I need the number of lines in the data that include "pixel"; reply with that number alone.

━━━

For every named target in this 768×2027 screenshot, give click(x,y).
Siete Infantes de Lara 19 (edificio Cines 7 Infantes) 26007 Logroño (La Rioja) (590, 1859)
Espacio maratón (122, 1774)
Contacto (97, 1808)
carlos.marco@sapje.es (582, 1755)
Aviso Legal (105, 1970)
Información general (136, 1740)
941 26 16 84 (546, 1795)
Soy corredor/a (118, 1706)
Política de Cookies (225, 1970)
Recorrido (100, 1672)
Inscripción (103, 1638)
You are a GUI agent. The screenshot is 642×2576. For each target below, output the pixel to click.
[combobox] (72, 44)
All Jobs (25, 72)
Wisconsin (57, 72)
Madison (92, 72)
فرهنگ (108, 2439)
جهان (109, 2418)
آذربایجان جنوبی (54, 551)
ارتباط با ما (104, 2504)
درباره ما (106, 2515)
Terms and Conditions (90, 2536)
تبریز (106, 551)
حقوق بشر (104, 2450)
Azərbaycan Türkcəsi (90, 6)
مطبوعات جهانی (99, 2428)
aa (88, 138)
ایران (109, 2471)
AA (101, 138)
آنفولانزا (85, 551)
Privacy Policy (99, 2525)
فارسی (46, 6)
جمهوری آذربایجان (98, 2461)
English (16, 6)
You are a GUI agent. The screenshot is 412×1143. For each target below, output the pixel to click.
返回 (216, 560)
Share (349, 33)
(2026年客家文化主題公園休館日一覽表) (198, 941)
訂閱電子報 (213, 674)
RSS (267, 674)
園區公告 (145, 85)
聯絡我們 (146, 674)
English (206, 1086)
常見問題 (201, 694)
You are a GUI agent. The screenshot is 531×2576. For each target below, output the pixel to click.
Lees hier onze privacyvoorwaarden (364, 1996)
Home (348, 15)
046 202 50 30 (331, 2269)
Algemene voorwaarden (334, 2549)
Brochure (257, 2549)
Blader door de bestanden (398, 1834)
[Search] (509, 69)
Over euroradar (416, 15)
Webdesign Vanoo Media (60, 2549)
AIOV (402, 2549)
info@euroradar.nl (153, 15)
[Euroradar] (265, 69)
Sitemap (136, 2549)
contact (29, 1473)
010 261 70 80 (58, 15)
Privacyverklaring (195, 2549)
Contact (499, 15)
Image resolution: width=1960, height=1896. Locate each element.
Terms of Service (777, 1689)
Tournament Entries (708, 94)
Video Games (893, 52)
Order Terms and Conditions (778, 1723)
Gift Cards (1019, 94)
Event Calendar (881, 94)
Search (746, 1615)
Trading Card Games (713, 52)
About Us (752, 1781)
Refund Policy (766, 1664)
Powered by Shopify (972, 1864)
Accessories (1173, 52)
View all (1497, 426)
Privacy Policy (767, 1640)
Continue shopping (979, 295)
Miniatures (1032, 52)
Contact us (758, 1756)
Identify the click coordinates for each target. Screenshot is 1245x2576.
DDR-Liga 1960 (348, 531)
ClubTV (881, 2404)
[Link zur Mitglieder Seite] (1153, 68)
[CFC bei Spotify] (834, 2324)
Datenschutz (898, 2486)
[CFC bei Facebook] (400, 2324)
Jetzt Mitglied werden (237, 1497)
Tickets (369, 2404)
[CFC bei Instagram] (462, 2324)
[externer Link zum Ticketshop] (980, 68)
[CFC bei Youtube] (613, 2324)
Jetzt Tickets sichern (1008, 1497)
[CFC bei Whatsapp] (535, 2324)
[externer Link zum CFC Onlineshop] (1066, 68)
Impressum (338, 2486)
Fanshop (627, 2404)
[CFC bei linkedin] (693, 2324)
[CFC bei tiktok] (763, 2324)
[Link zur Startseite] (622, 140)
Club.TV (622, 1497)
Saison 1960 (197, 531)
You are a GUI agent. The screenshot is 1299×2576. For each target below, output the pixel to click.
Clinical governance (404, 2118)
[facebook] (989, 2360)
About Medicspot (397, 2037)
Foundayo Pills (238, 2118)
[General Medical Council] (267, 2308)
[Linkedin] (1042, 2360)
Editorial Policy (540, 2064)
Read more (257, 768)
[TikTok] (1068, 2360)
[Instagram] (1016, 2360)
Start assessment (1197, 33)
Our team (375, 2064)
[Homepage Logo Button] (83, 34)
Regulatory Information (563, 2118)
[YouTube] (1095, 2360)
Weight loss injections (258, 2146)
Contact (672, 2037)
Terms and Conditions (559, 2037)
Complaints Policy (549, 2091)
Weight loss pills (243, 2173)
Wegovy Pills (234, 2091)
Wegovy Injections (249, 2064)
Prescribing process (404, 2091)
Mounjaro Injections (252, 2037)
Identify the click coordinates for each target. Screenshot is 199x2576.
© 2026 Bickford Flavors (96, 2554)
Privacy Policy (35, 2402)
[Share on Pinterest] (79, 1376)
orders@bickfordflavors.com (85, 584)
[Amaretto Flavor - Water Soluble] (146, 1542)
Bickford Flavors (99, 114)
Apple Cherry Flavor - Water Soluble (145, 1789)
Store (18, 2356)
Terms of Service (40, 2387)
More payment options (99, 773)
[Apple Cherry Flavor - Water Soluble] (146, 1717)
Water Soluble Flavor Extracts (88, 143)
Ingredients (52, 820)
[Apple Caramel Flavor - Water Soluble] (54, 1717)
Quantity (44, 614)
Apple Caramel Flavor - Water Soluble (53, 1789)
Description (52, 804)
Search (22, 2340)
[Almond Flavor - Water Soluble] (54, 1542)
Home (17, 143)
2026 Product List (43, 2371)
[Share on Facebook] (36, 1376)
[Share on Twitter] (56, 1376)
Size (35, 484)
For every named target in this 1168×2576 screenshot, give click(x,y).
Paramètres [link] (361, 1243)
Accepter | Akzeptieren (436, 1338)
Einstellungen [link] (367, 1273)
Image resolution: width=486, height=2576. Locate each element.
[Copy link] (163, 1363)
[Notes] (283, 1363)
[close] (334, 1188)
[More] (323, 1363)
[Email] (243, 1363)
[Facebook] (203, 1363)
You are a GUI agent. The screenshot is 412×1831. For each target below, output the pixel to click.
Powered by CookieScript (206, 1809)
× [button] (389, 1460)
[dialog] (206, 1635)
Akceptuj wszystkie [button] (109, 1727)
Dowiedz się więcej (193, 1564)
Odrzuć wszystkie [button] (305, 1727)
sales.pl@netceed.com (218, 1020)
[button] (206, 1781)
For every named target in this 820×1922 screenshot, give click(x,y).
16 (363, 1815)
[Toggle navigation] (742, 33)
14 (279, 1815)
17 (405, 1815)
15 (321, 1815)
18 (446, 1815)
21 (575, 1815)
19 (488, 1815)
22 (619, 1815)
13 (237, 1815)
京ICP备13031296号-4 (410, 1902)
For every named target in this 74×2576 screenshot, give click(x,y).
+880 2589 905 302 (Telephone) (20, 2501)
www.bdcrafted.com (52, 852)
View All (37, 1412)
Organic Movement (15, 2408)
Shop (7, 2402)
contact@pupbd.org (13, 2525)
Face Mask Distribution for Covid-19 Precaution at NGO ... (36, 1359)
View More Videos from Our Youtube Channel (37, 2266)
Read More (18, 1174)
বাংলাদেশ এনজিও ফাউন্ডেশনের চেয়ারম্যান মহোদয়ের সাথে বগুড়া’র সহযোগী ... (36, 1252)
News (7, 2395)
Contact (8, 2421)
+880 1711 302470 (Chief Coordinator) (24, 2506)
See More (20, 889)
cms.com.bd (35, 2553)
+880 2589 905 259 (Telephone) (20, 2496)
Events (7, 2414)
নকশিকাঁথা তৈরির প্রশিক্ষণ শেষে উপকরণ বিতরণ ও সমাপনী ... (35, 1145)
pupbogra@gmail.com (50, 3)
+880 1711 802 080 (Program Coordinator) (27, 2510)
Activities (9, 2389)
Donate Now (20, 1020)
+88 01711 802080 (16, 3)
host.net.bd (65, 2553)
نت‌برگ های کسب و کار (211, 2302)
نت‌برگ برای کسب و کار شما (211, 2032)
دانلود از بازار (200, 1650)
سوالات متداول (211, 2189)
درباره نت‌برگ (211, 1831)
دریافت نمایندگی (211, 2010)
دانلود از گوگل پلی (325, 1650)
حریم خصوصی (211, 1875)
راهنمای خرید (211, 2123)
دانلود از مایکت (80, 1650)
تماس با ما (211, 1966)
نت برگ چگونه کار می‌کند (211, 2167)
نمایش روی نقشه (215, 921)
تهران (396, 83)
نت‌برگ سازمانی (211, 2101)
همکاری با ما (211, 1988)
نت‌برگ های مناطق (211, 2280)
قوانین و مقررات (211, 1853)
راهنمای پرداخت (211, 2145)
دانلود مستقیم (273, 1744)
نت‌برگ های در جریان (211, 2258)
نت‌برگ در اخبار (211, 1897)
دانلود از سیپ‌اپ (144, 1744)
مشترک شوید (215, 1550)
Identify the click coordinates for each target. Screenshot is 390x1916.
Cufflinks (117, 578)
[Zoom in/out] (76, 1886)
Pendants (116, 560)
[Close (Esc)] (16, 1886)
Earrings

━━━

● The answer
5